:: How to complete this task ::
Restate word for word the lines of the material below, from the line with "Instruction: Open the Favorites list icon" to the line with "Task: Click the Traduction: column header", both lines included, and no others.

:: Dataset records ::
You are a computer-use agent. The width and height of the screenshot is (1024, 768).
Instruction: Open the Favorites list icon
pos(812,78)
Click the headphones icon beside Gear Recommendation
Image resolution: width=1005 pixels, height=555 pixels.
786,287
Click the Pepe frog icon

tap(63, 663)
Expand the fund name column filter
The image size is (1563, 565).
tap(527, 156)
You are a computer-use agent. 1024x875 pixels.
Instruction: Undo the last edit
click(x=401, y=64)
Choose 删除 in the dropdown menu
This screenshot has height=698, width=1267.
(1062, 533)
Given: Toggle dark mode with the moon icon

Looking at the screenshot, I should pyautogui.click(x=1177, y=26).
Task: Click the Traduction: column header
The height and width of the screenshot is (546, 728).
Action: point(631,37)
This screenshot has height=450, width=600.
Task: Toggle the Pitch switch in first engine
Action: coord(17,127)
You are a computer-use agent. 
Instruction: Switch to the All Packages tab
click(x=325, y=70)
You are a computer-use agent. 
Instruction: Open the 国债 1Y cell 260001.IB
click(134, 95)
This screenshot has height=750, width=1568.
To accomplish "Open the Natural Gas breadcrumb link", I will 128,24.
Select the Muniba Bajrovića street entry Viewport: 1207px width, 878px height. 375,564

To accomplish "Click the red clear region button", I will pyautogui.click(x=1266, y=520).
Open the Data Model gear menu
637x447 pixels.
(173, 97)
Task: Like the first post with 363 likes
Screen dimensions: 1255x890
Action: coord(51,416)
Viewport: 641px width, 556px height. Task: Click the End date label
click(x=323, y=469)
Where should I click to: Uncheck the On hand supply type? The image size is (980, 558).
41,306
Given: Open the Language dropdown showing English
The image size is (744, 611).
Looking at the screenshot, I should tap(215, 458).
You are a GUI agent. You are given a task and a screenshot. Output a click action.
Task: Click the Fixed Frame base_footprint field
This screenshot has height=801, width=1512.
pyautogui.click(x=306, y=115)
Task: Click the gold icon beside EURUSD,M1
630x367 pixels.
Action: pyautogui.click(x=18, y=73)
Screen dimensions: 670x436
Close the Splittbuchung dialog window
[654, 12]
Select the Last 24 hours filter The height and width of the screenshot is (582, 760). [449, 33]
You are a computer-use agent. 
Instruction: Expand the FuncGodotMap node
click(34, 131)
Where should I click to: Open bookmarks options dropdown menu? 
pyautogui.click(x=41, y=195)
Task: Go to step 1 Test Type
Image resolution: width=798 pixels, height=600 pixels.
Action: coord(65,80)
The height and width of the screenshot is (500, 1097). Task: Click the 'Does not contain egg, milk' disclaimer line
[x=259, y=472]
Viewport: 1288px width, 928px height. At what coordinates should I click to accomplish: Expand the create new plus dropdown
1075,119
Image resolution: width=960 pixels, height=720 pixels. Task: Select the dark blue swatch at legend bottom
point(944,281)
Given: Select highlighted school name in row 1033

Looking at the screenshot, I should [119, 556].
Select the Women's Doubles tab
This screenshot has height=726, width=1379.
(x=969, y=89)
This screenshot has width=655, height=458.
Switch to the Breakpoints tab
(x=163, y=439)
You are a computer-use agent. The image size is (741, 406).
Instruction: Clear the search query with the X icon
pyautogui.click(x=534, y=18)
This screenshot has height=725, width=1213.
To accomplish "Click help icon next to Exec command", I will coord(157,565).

:: Result of the task ::
Instruction: Open the Favorites list icon
pos(812,78)
Click the headphones icon beside Gear Recommendation
Image resolution: width=1005 pixels, height=555 pixels.
786,287
Click the Pepe frog icon

tap(63, 663)
Expand the fund name column filter
The image size is (1563, 565).
tap(527, 156)
You are a computer-use agent. 1024x875 pixels.
Instruction: Undo the last edit
click(x=401, y=64)
Choose 删除 in the dropdown menu
This screenshot has height=698, width=1267.
(1062, 533)
Given: Toggle dark mode with the moon icon

Looking at the screenshot, I should pyautogui.click(x=1177, y=26).
Task: Click the Traduction: column header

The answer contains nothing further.